Exercise details:
Write out each line of the entries below that holds the word "between".

======== Data

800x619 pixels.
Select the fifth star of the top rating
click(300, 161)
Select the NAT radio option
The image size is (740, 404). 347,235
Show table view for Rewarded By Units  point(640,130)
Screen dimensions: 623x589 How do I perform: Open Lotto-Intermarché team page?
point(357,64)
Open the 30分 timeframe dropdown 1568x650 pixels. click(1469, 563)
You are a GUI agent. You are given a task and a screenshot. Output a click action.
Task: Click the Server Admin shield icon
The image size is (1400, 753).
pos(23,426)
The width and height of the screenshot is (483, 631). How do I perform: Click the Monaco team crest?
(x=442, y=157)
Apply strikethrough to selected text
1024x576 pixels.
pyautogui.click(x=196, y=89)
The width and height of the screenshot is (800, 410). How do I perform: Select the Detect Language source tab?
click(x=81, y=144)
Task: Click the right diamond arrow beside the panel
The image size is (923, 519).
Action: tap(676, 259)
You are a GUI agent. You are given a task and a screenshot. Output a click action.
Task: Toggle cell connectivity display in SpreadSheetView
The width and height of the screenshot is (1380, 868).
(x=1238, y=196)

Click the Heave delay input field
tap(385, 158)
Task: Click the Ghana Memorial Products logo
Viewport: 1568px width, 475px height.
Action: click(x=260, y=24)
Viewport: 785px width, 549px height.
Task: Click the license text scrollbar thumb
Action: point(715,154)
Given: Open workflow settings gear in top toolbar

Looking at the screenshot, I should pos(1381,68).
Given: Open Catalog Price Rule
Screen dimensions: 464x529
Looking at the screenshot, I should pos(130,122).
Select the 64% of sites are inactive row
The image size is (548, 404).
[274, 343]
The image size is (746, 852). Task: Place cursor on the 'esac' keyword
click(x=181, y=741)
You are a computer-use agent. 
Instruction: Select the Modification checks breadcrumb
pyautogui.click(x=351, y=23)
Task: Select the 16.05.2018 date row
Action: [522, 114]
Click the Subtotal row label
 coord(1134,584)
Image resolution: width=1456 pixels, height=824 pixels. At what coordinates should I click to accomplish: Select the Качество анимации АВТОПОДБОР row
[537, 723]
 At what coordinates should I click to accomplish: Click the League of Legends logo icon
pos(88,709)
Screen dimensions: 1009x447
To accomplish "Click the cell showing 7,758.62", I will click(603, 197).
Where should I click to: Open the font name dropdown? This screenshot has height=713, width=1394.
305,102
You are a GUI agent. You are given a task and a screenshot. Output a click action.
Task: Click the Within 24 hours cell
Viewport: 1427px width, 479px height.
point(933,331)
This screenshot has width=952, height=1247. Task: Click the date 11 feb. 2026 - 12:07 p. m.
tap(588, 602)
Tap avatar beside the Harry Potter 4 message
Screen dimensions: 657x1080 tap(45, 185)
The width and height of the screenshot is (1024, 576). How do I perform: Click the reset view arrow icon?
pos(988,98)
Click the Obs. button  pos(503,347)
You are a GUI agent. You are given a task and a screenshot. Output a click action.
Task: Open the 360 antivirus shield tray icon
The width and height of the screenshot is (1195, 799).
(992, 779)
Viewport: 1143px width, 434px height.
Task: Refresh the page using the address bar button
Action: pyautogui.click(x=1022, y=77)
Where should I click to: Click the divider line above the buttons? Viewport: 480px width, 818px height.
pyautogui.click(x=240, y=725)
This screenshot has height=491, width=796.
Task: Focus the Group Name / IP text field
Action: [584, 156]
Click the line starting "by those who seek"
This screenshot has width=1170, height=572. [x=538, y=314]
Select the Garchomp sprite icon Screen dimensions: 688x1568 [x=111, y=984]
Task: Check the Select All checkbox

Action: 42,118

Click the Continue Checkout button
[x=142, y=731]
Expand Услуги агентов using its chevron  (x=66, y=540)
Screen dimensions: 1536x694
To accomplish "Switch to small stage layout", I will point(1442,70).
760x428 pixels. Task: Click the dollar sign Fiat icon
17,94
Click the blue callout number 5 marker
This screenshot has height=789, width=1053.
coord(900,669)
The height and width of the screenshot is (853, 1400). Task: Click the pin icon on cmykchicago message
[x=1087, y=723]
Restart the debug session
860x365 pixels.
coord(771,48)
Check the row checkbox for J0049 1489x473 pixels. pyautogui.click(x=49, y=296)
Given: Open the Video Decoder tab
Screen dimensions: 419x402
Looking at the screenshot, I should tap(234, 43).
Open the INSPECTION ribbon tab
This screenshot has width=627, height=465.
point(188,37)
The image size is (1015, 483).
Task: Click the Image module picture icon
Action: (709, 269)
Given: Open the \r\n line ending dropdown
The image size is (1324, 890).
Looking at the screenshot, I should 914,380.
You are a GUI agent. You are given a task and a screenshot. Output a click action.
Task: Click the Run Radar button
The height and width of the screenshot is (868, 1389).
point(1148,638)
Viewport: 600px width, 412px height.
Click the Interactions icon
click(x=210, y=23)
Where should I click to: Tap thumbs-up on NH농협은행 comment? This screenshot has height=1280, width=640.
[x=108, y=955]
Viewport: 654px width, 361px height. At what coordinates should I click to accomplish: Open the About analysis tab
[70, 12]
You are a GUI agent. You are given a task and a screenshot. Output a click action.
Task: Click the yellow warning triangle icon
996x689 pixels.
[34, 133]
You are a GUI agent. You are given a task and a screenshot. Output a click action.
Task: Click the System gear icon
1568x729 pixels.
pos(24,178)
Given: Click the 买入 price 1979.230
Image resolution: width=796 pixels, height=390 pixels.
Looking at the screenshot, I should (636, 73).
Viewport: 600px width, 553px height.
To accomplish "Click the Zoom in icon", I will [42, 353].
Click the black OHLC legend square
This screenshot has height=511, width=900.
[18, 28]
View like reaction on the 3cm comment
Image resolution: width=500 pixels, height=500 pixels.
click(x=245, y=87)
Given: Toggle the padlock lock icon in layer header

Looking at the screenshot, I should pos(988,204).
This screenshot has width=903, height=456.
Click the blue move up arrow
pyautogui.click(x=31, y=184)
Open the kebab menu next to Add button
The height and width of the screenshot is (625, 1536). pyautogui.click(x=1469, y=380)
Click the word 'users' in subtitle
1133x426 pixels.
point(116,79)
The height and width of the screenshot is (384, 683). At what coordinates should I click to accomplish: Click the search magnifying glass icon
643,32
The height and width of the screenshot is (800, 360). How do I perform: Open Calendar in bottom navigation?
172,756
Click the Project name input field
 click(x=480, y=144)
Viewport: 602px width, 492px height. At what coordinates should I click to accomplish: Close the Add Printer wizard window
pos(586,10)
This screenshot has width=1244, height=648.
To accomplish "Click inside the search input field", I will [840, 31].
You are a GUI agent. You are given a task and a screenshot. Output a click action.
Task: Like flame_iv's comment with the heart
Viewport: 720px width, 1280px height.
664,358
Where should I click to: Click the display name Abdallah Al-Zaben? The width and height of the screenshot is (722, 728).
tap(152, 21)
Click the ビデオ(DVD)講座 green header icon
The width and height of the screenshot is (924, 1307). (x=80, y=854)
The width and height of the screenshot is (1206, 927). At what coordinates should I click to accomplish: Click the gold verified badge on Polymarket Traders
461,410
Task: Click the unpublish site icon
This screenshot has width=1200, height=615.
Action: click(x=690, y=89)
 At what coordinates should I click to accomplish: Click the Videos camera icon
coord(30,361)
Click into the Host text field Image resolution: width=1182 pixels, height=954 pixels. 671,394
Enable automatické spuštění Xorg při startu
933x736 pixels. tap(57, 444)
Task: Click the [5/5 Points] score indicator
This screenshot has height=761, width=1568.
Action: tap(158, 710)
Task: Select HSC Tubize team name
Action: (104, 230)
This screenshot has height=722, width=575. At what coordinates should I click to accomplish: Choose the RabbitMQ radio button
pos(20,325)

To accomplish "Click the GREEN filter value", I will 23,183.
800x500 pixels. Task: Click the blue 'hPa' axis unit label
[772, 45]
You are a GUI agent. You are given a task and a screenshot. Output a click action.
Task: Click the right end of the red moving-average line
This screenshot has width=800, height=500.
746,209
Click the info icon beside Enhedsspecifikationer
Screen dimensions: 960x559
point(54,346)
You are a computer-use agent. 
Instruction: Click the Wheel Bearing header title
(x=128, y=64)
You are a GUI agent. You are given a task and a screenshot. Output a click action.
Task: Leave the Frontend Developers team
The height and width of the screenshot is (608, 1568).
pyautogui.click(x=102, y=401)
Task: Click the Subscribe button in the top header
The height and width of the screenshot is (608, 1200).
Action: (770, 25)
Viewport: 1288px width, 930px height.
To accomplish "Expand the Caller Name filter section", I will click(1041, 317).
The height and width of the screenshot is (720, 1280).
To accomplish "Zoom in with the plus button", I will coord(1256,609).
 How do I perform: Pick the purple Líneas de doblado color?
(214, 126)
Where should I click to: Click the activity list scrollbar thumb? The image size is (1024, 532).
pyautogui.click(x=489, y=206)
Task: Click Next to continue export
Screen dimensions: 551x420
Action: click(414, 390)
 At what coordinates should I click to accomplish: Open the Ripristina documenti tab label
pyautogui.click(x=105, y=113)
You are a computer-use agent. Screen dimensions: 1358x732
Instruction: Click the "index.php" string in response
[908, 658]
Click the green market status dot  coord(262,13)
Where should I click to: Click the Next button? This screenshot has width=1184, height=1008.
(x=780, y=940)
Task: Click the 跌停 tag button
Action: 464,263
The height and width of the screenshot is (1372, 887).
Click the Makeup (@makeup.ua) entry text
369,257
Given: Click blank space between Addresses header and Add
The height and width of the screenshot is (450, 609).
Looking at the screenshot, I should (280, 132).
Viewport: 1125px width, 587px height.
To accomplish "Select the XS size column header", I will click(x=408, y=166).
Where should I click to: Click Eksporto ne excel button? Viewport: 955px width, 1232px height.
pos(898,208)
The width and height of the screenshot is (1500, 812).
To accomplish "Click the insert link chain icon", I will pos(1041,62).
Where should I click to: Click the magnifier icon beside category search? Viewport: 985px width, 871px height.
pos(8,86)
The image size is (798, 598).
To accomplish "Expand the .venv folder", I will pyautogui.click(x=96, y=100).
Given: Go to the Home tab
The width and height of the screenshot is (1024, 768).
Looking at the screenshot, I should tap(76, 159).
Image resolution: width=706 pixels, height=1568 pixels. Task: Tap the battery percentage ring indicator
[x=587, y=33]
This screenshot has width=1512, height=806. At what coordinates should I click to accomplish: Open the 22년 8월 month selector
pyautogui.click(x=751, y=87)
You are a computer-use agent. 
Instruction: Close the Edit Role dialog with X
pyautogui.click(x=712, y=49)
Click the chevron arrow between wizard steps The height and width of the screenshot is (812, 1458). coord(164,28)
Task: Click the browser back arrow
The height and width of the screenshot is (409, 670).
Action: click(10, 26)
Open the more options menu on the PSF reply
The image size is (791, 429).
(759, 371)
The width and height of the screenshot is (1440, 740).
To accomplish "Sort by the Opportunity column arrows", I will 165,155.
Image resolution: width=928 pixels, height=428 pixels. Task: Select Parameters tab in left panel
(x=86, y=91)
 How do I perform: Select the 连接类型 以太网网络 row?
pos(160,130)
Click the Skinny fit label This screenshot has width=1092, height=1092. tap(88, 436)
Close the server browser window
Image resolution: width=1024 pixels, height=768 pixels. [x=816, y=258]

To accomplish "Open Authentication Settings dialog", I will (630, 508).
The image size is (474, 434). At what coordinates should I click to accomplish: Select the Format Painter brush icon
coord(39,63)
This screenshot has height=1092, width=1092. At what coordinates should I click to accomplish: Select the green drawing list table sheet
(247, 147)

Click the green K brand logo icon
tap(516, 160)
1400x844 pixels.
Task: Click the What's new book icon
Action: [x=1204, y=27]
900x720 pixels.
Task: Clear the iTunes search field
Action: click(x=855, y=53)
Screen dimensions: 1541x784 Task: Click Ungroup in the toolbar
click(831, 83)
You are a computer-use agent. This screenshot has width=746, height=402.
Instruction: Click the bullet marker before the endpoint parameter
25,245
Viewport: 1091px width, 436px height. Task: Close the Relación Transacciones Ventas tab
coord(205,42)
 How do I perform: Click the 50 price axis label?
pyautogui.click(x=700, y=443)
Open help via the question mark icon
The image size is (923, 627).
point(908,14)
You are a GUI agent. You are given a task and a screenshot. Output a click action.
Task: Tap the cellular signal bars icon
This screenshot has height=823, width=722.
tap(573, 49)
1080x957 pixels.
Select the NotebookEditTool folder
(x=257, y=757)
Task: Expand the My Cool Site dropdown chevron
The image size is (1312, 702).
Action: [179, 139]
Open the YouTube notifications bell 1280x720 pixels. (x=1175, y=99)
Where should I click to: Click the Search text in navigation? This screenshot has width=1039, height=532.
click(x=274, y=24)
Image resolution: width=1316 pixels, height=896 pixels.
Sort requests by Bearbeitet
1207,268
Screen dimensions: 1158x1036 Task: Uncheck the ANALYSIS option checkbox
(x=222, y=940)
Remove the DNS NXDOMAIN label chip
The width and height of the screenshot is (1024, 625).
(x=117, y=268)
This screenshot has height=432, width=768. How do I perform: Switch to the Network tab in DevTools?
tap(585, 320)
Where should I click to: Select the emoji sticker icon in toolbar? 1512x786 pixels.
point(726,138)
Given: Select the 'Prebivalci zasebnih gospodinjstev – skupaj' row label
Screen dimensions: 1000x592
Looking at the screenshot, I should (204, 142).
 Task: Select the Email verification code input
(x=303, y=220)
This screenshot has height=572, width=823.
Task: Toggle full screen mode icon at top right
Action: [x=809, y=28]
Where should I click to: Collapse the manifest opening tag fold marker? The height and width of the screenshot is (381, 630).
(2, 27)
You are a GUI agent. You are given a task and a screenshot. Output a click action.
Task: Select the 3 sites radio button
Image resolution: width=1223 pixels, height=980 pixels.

================

Reply:
Given: Click blank space between Addresses header and Add
Click the chevron arrow between wizard steps The height and width of the screenshot is (812, 1458). coord(164,28)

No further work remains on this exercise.